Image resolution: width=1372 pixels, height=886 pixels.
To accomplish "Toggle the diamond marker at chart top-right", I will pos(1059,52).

========

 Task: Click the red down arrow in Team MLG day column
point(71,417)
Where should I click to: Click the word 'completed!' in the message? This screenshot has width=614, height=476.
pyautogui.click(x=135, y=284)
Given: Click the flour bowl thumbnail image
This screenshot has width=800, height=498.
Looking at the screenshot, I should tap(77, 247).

========

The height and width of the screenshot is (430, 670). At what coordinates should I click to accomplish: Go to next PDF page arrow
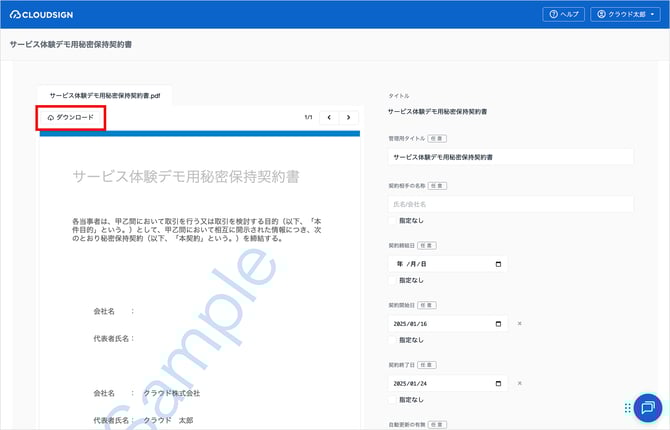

========

WORK TO BE COMPLETED ->
Copy out every line of the records above that contains the string "screenshot". Case matters.

CORRECT RESPONSE ->
Where should I click to: Click the word 'completed!' in the message? This screenshot has width=614, height=476.
This screenshot has width=800, height=498.
Looking at the screenshot, I should tap(77, 247).
The height and width of the screenshot is (430, 670). At what coordinates should I click to accomplish: Go to next PDF page arrow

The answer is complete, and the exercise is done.